▸ INSTRUCTIONS FOR THE TASK: Every line of the listing that contains the word "agent" is to be copied out.

··· TASK INPUT ···

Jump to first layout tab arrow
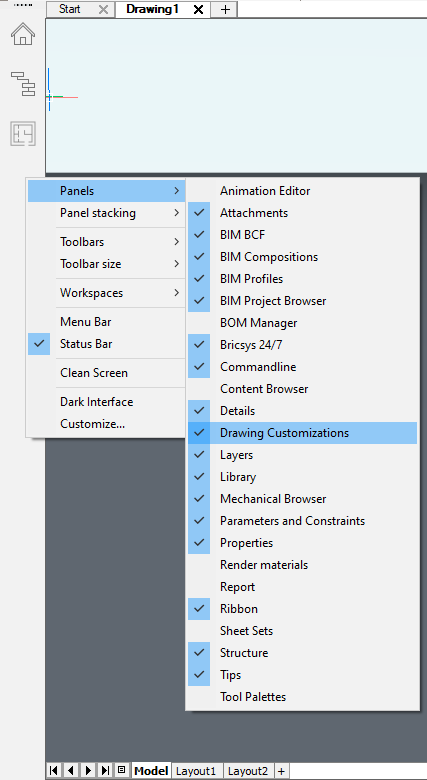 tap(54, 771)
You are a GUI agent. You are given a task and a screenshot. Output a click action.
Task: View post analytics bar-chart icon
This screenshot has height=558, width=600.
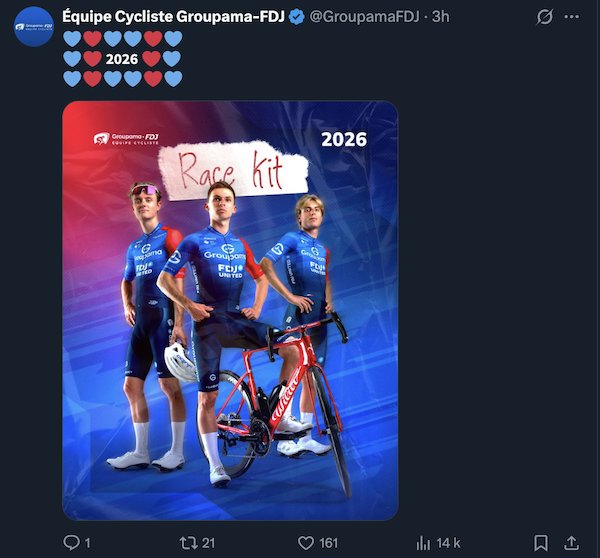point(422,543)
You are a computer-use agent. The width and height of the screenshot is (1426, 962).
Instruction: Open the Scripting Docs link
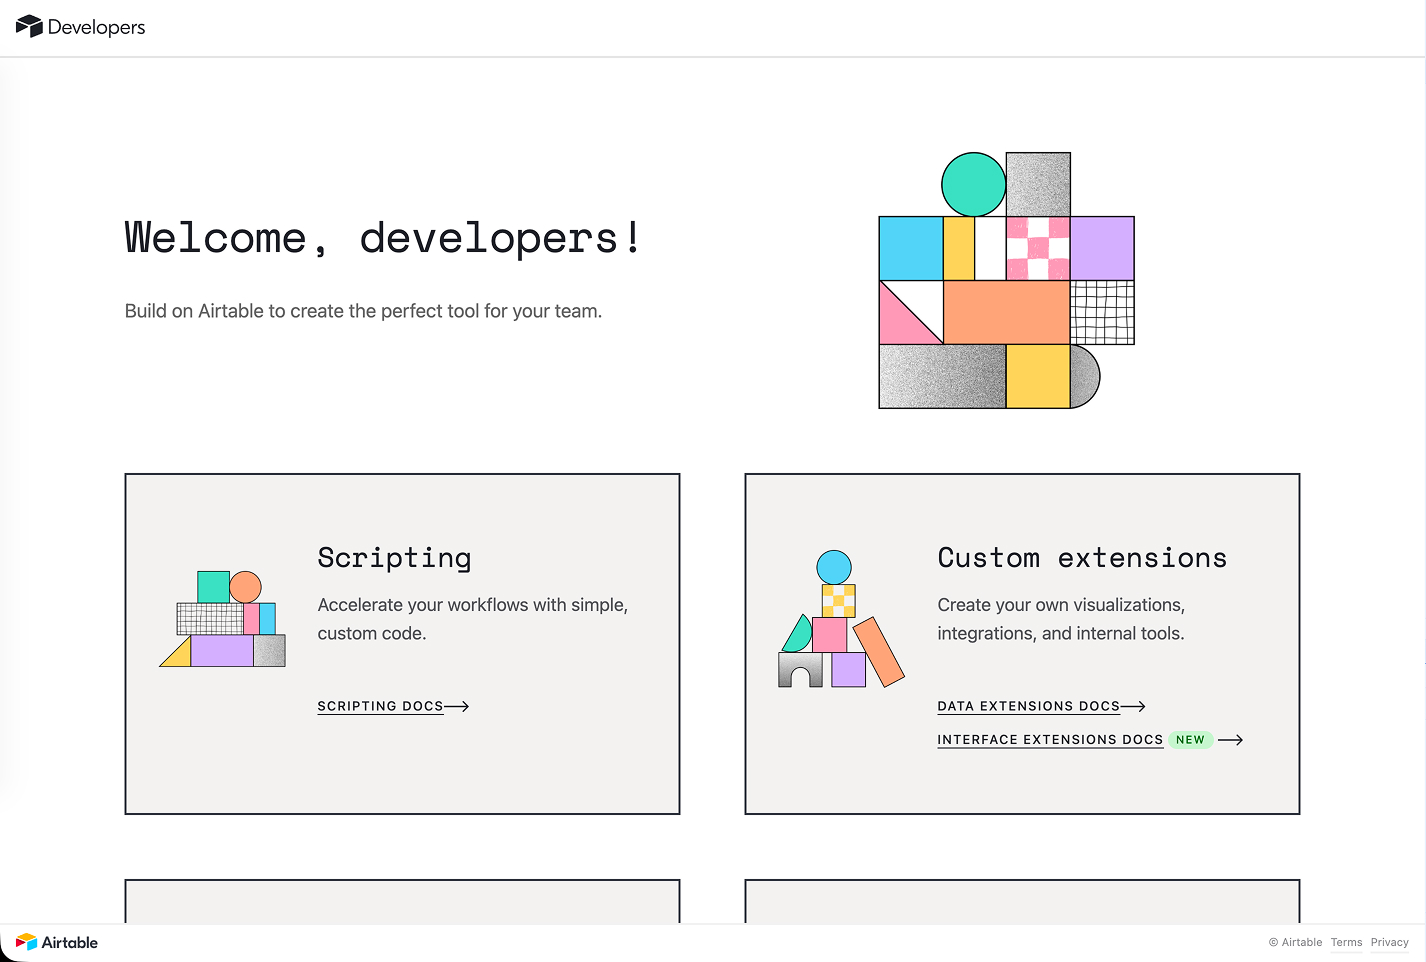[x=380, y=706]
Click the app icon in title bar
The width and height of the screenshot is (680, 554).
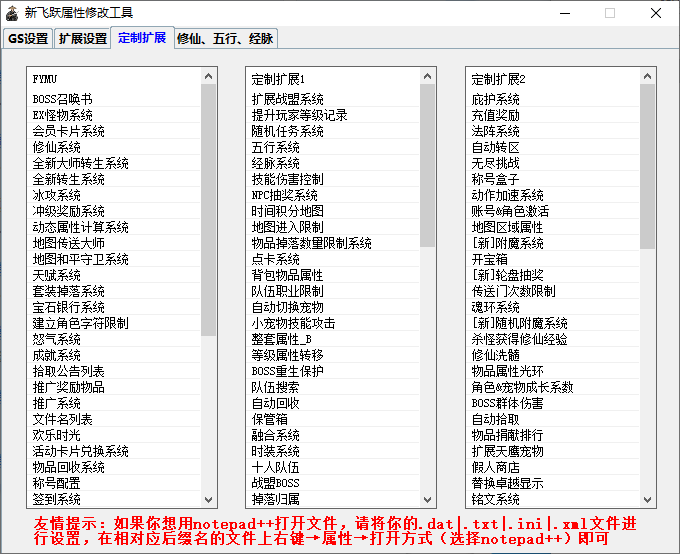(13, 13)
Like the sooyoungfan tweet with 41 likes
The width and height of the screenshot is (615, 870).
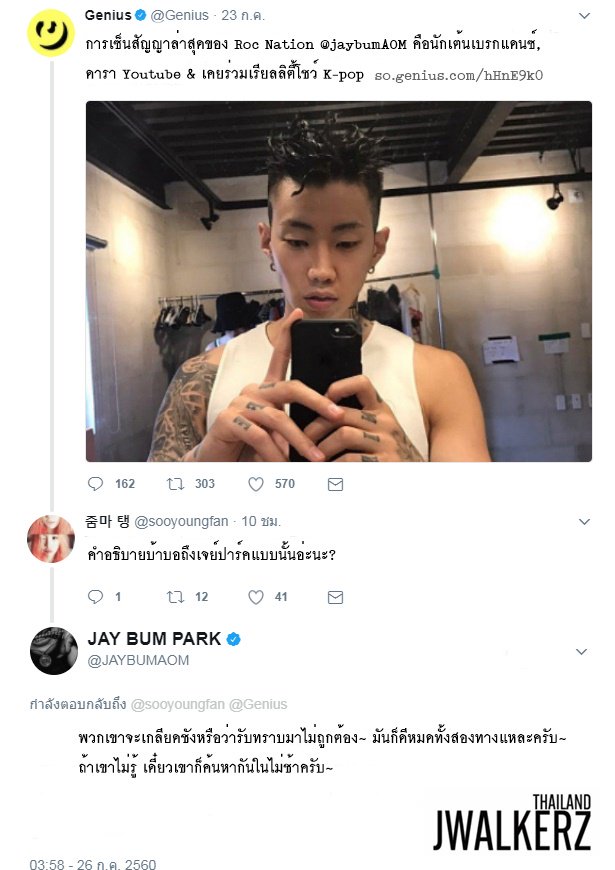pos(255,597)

···

▸ ANSWER SPACE:
You are a GUI agent. You are given a task and a screenshot. Output a click action.
You are a computer-use agent. The width and height of the screenshot is (1426, 962).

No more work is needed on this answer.